As Amnesty releases its annual report and highlights the “politicisation of international justice” – Israel and Sri Lanka are on their hit list -these issues have direct connection to Australia and the Labor government’s refusal to legally manage refugees from countries at war:
RACHAEL BROWN: Last month Australia’s Immigration Minister Chris Evans announced the situation in Sri Lanka and Afghanistan had improved such that people no longer needed to seek protection elsewhere.
Amnesty International called the decision “an appalling political move”. In London Amnesty’s interim secretary general Claudio Cordone has called on Australia to resume processing asylum claims.
CLAUDIO CORDONE: Sri Lanka is still a situation where you have Tamils being abused in displaced camps and so on and nothing has been done to redress the abuses that took place a year ago but even going further back.
I mean there have been the disappearances. There have been all kind of abuses for which no-one has been held to account.
In Afghanistan actually we’re seeing an increase in fighting, in violence by the Taliban but also you know abuses by the government forces and by other armed groups. So you know there’s no way that one can say that the situation in Afghanistan is one in general that is conducive to returning people who have serious fears of persecution.
RACHAEL BROWN: Sri Lankan doctor Kasippillai Manoharan says his son was murdered in 2006 by security forces.
He fled the country because of death threats he received after being one of the few brave enough to testify at the inquest of the five murdered Tamil students.
I asked Dr Manoharan how he feels about the Australian Government’s belief the climate in his country has improved.
KASIPPILLAI MANOHARAN: No any safety for Tamils in Sri Lanka, impossible! Still the war is going on in Sri Lanka.
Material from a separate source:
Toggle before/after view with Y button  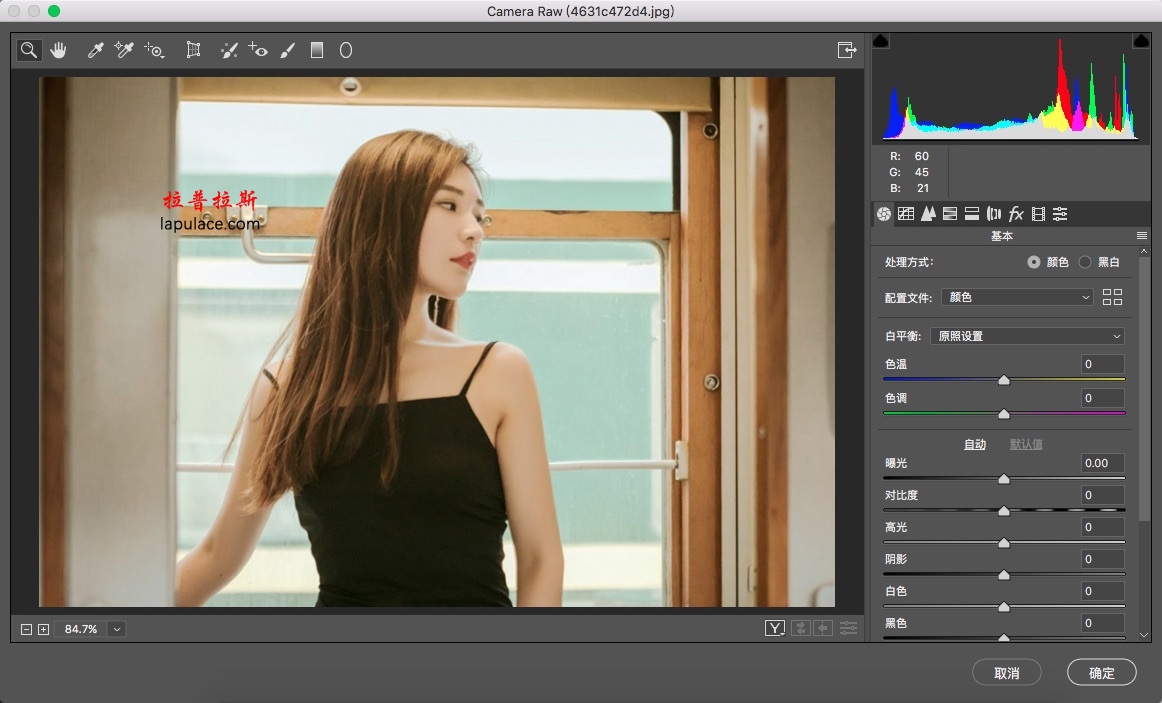[x=774, y=628]
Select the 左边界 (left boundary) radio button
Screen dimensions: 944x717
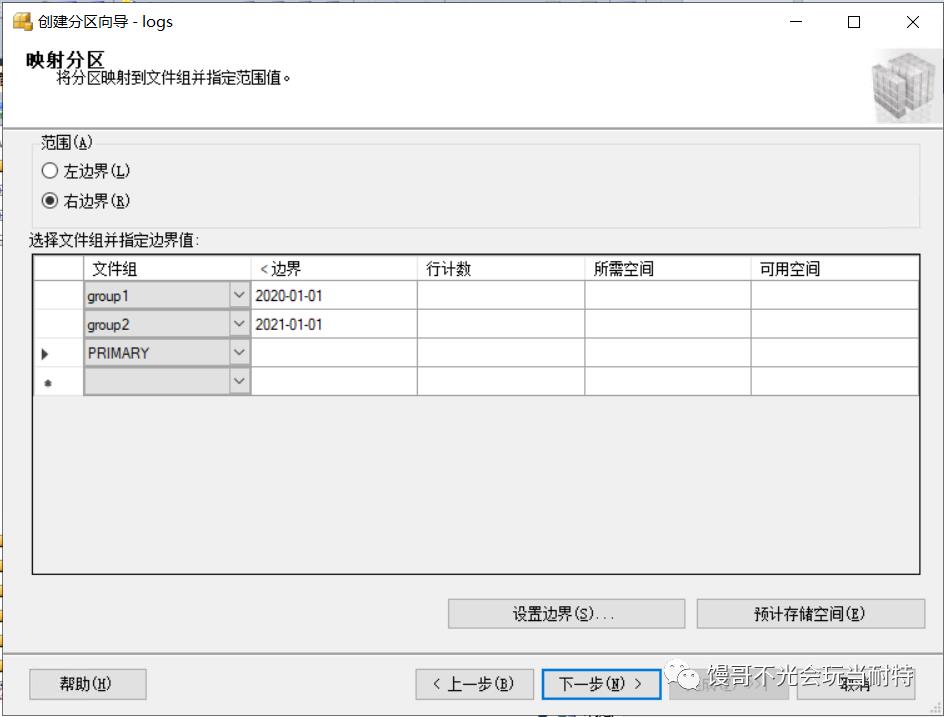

Every day, every day.
Very recently one student – I think that he is 19 years or something – died (inaudible) killed by some other weapons group.
After that the magistrate want to open, make an open warrant for that murdering man. He is make threat for that same magistrate.
RACHAEL BROWN: Wazhma Frough left Afghanistan after threatening phone calls after her report on violence against women and marital rape.
She says she stopped believing in Australia’s democracy after its claims processing freeze.
WAZHMA FROUGH: And I think it is an international discrimination that… I was very much hoping that at least from the UN Human Rights Council and other human rights organisations we would hear protest about it.
Why are Afghans… Afghans anyways they have huge problems in terms of immigration in any country of the world.
RACHAEL BROWN: Amnesty’s Claudio Cordone says the claims processing freeze might have more to do with Australia’s strategic and business interests with the Sri Lankan Government and Australia’s commitment to the US led occupation of Afghanistan.
CLAUDIO CORDONE: The debate on asylum or just also like on migration is often very much driven by politics. And this may be another example of how – you know politics trump justice.
It’s not just Australia. It’s other countries. We’ve seen it in Europe and so on.
Again the key principles here remain the same from when the convention on refugees was adopted. That is individuals must have the right to apply for asylum and their cases must be analysed and adjudicated individually.
RACHAEL BROWN: The Brussels think tank has said that Australia tacitly backed the Government’s war against the LTTE and that the Rudd Government with its refugee freeze continues in that complicity.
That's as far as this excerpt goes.